Multi-vehicle autonomous driving couples strategic interaction with hybrid (discrete-continuous) maneuver planning under shared safety constraints. We introduce IBR-GCS, an Iterative Best Response (IBR) planning approach based on the Graphs of Convex Sets (GCS) framework that models highway driving as a generalized noncooperative game. IBR-GCS integrates combinatorial maneuver reasoning, trajectory planning, and game-theoretic interaction within a unified framework. The key novelty is a vehicle-specific, strategy-dependent GCS construction. Specifically, at each best-response update, each vehicle builds its own graph conditioned on the current strategies of the other vehicles, with vertices representing lane-specific, time-varying, convex, collision-free regions and edges encoding dynamically feasible transitions. This yields a shortest-path problem in GCS for each best-response step, which admits an efficient convex relaxation that can be solved using convex optimization tools without exhaustive discrete tree search. We then apply an iterative best-response scheme in which vehicles update their trajectories sequentially and provide conditions under which the resulting inexact updates converge to an approximate generalized Nash equilibrium. Simulation results across multi-lane, multi-vehicle scenarios demonstrate that IBR-GCS produces safe trajectories and strategically consistent interactive behaviors.
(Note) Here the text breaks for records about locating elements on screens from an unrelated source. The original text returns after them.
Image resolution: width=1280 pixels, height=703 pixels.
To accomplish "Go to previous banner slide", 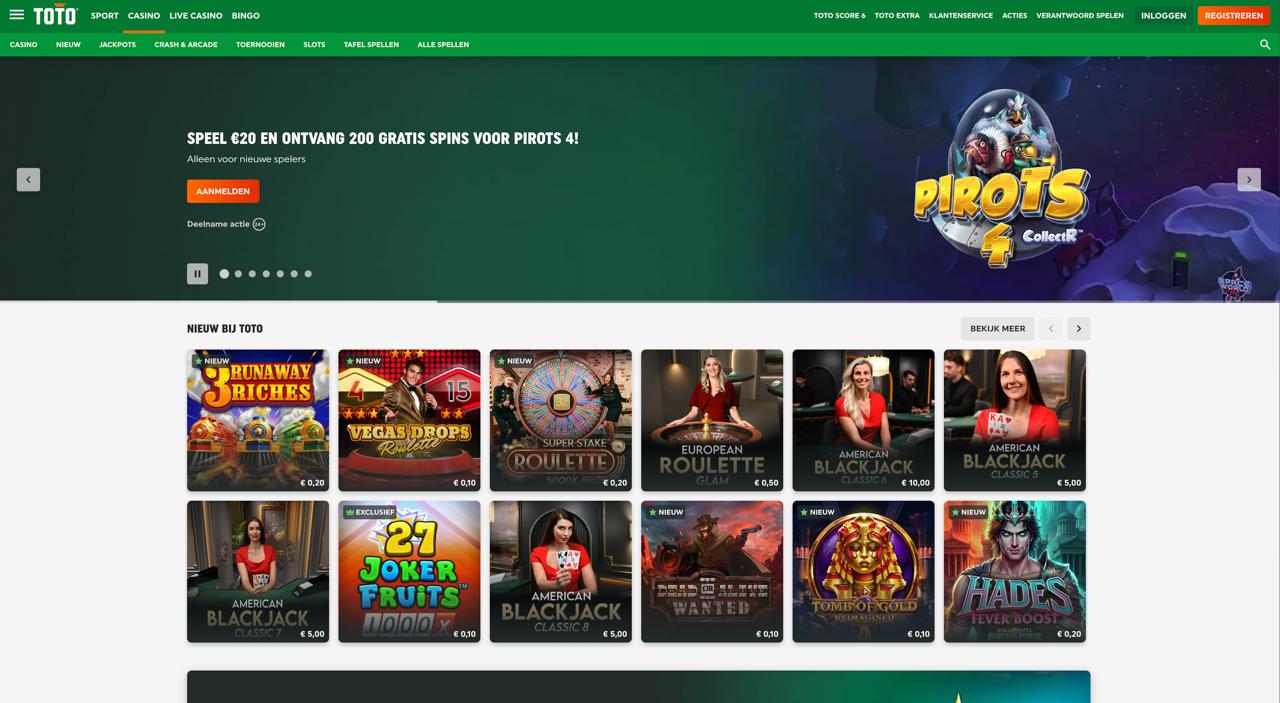I will click(28, 180).
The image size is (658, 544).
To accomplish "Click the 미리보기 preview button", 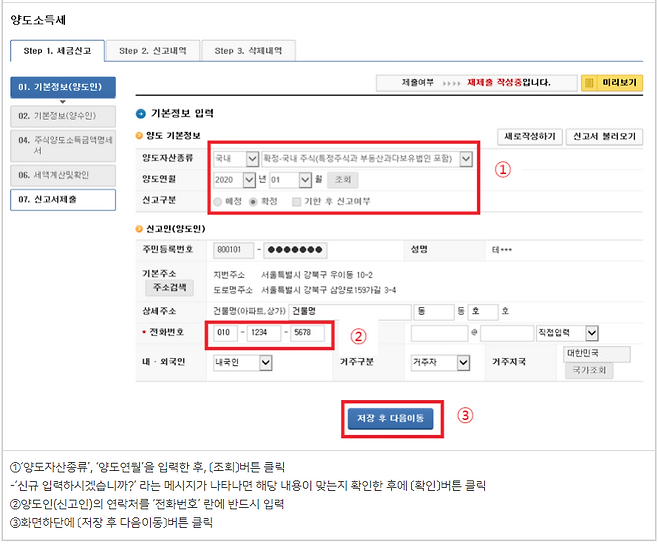I will point(610,84).
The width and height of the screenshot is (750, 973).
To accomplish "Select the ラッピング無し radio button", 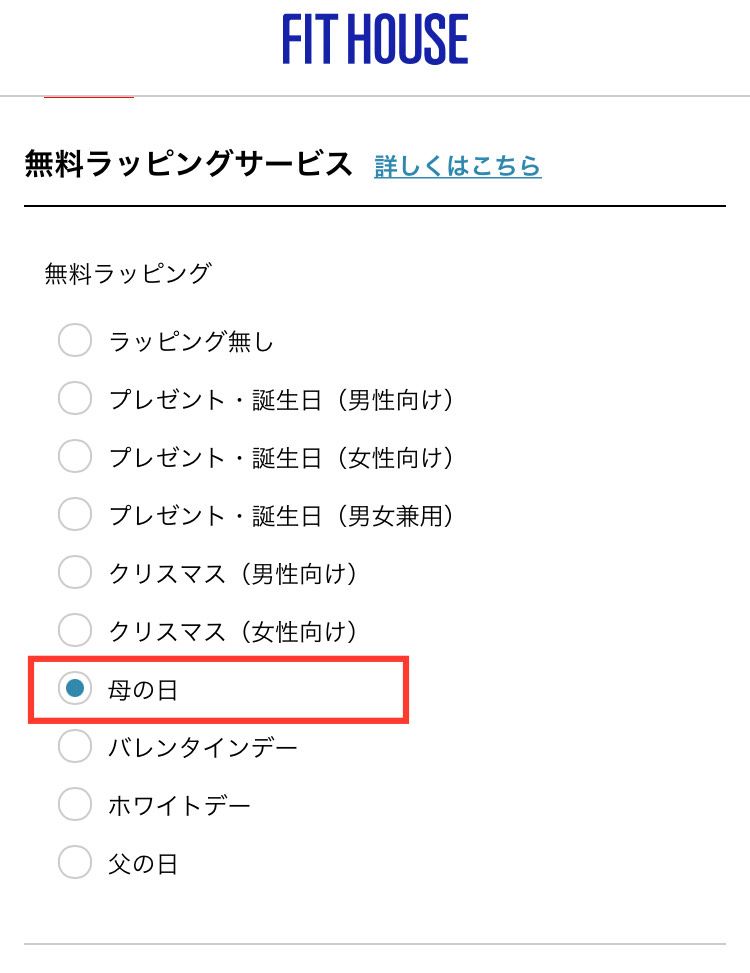I will point(75,341).
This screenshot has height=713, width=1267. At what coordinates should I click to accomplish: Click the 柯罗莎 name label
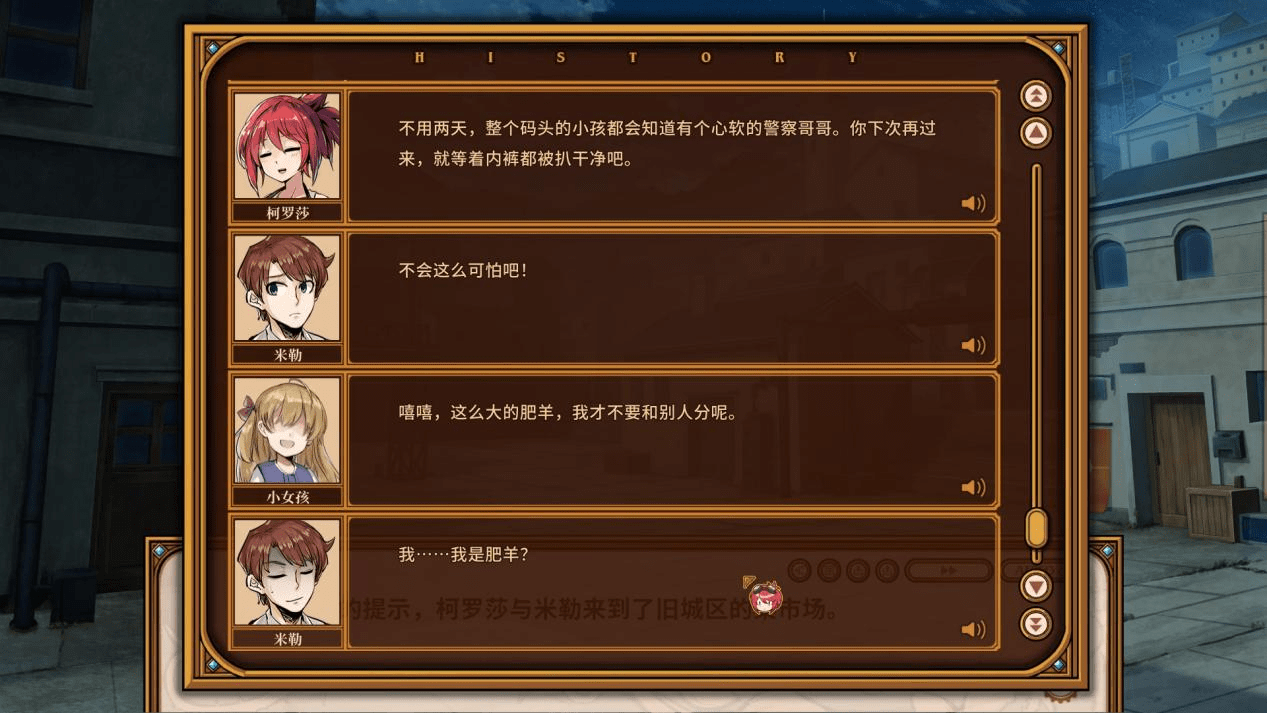(x=287, y=213)
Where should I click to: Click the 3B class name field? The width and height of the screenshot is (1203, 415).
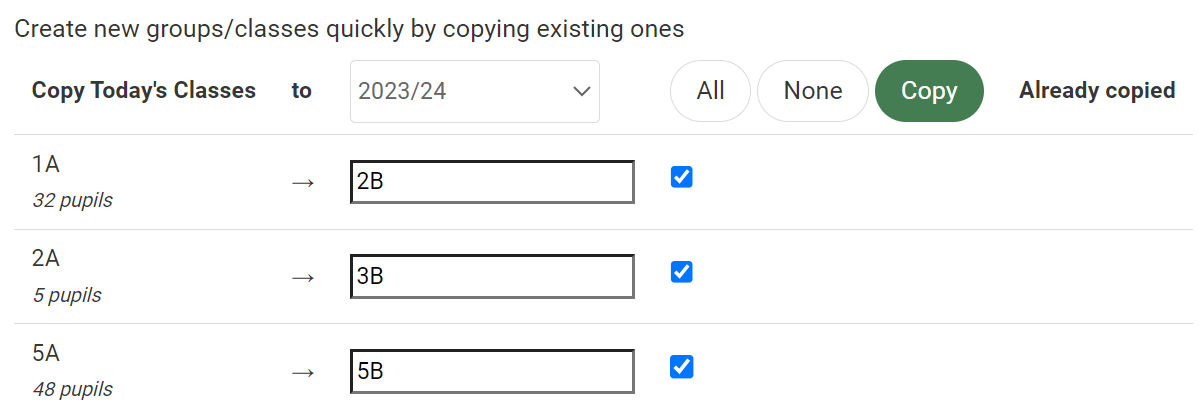pyautogui.click(x=492, y=277)
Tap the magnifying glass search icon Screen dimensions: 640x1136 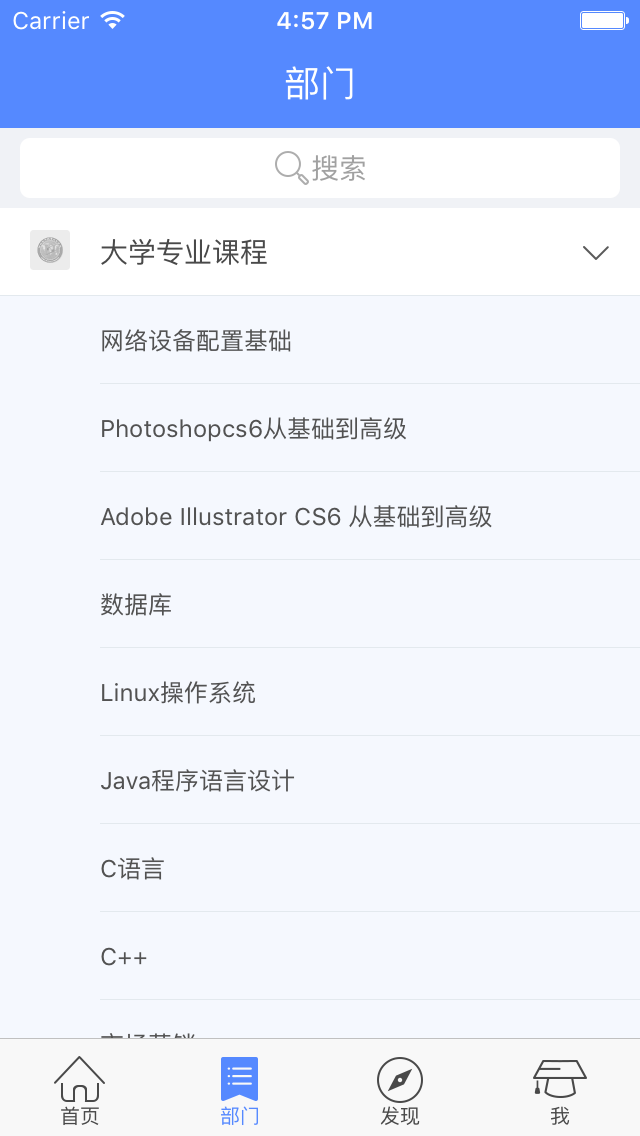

翻译：多车自动驾驶将策略性交互与共享安全约束下的混合（离散-连续）机动规划相耦合。本文提出IBR-GCS——一种基于凸集图框架的迭代最优响应规划方法，该方法将高速公路驾驶建模为广义非合作博弈。IBR-GCS在统一框架中集成了组合机动推理、轨迹规划与博弈论交互。其核心创新在于构建了依赖车辆特定策略的凸集图结构：在每次最优响应更新时，每辆车根据其他车辆的当前策略构建专属图结构，其中顶点表示车道特定、时变、凸且无碰撞的区域，边编码动态可行的状态转移。这使得每个最优响应步骤可转化为凸集图中的最短路径问题，该问题存在高效凸松弛形式，可直接使用凸优化工具求解而无需穷举离散树搜索。随后采用迭代最优响应策略，使车辆顺序更新轨迹，并给出非精确更新收敛至近似广义纳什均衡的条件。在多车道、多车辆的仿真场景中，IBR-GCS能够生成安全轨迹及策略一致的交互行为。